For this exercise, print the listing below exactly, without its pictures.

* _INFORMATION SHOWN_:
════

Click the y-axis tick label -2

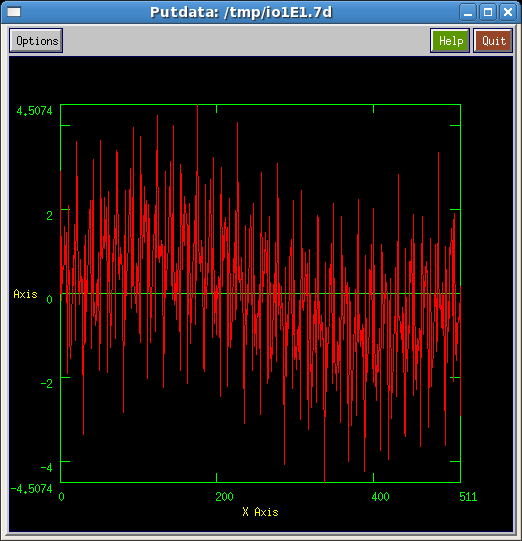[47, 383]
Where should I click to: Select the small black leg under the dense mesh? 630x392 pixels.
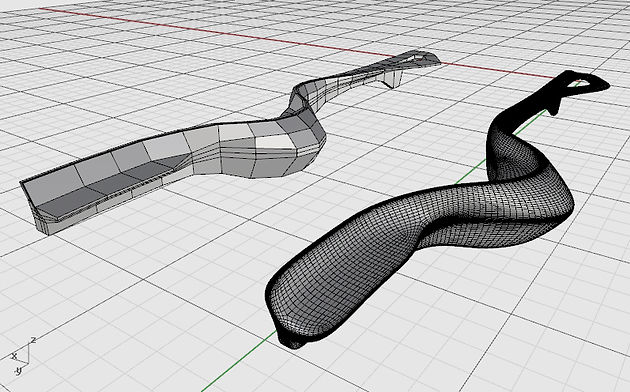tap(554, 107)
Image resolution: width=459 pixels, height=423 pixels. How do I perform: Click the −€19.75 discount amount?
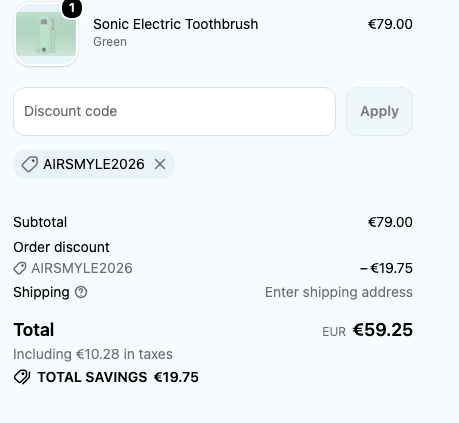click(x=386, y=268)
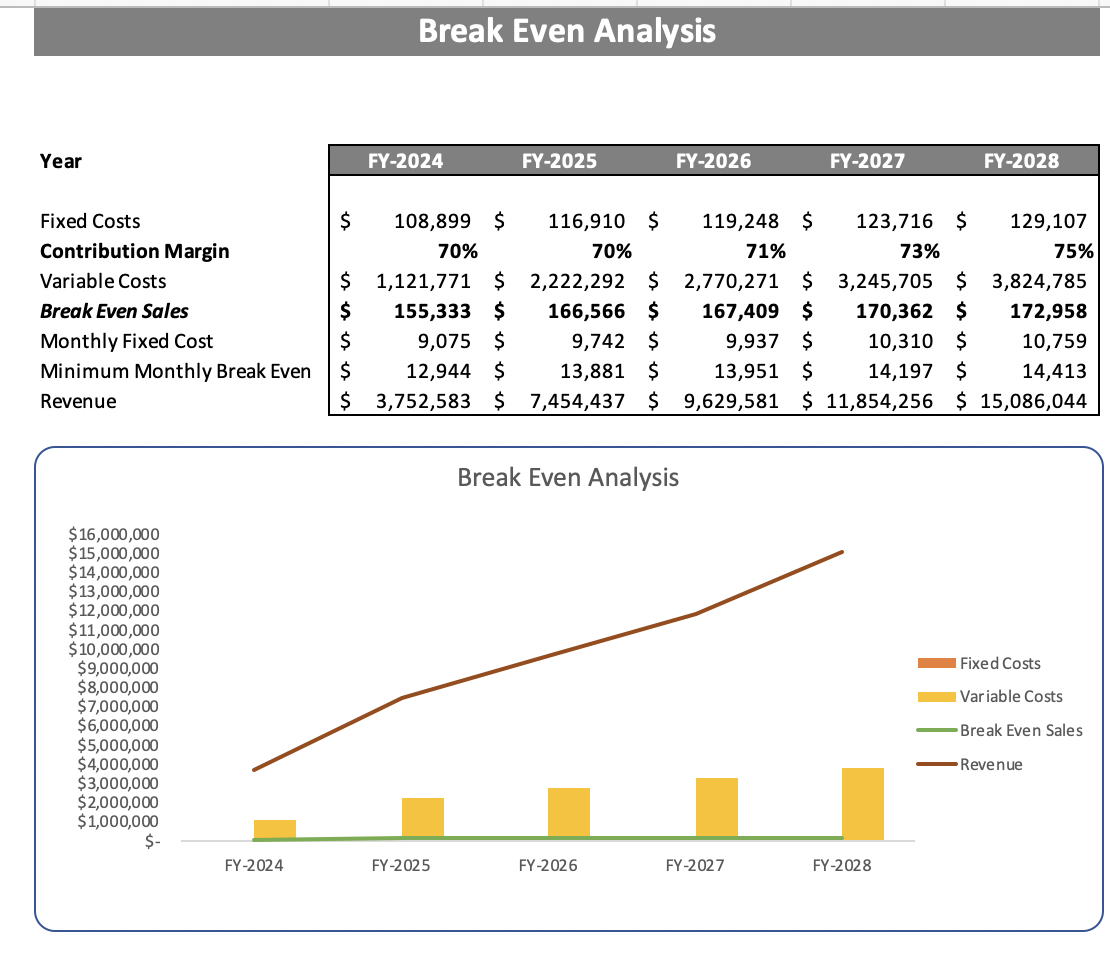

════

* _EXPECTED ANSWER_:
Click the y-axis tick label -2

[47, 383]
Where should I click to: Select the small black leg under the dense mesh? 630x392 pixels.
tap(554, 107)
Image resolution: width=459 pixels, height=423 pixels. How do I perform: Click the −€19.75 discount amount?
click(x=386, y=268)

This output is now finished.